A new study suggests Africa is the source of all modern humans as the genetic structure of Africans is traced to 14 ancestral population clusters that correlated with ethnicity and shared cultural and/or linguistic properties.
The largest-ever study of African genetic data—more than four million genotypes--also found startling diversity on the continent, shared ancestry among geographically diverse groups and traced the origins of Africans and African Americans.
Researchers studied 121 African populations, four African American populations and 60 non-African populations for patterns of variation at 1327 DNA markers. The study traced the genetic structure of Africans to 14 ancestral population clusters, which correlated with self-described ethnicity and shared cultural properties.
The research team demonstrated that there is more genetic diversity in Africa than anywhere else on earth.
The study was published in the April 30 issue of the journal Science Express.

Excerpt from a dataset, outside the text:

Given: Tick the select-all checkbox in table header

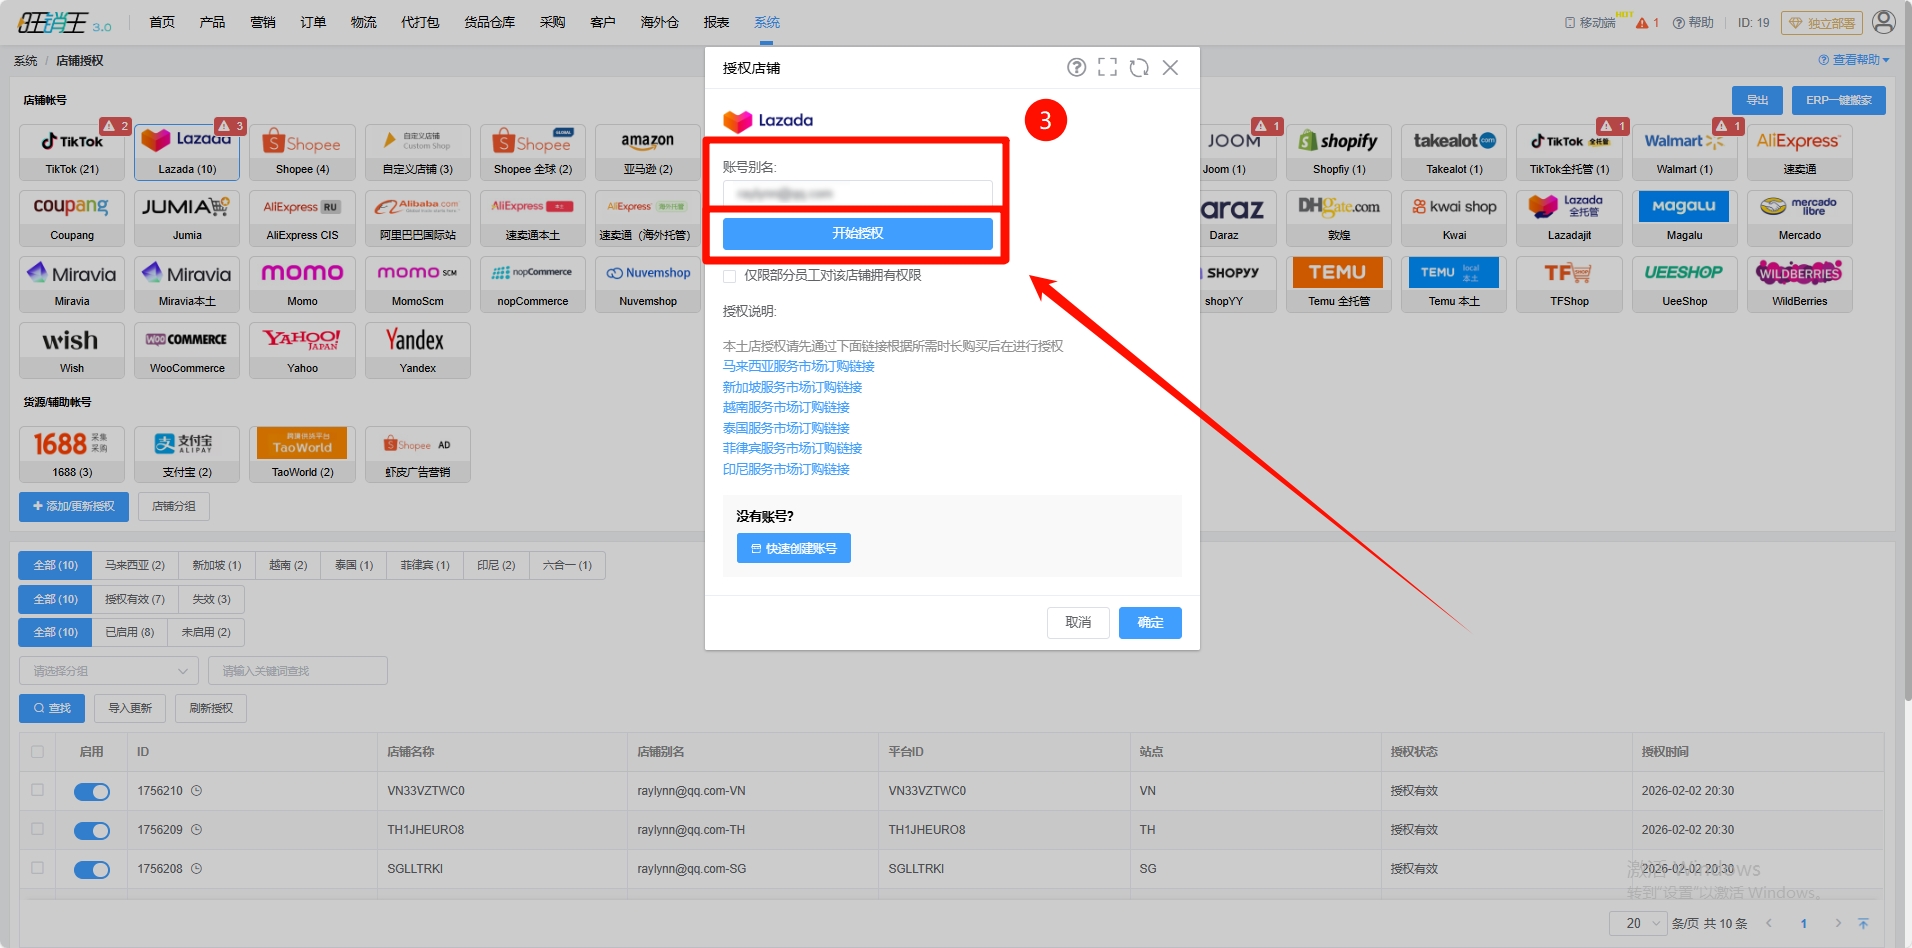Looking at the screenshot, I should coord(38,752).
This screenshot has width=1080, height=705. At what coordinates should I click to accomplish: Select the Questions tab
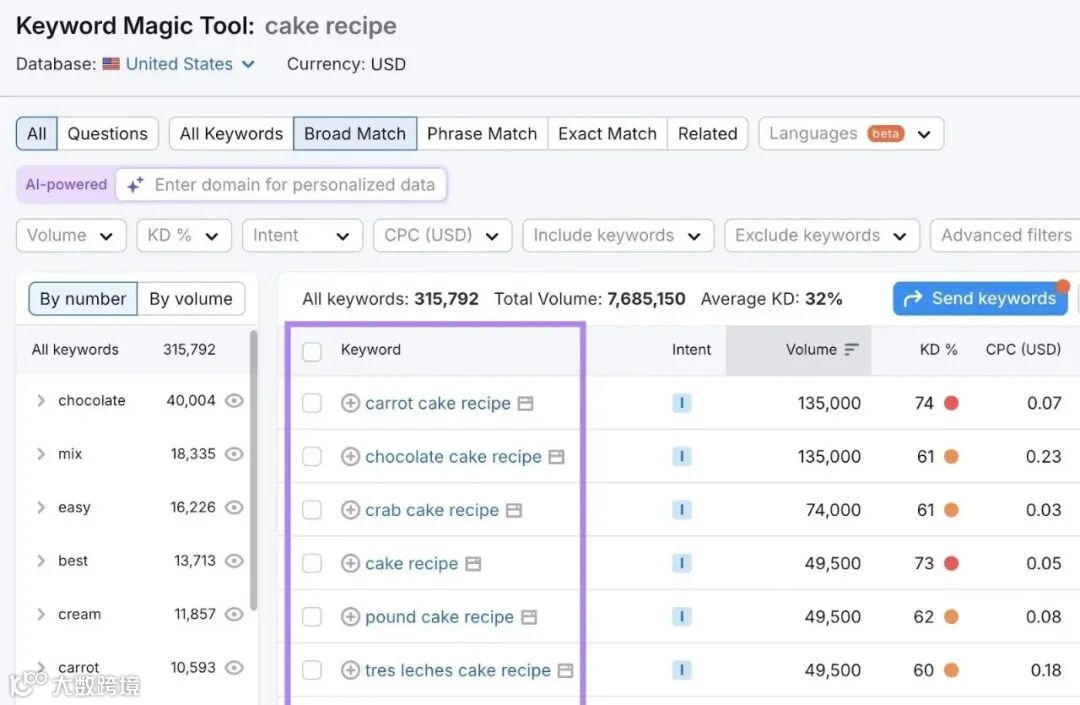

"Given the fact that modern humans arose in Africa, they have had time to accumulate dramatic changes" in their genes, explained lead researcher Sarah Tishkoff, a geneticist at the University of Pennsylvania.
People have been adapting to very diverse environmental niches in Africa, she said.
The study also provided evidence for shared ancestry among geographically diverse hunter-gatherer populations (Khoesan-speakers and Pygmies). The ancestry of African Americans is predominantly from Niger-Kordofanian (~71%), European (~13%), and other African (~8%) populations, although admixture levels varied considerably among individuals.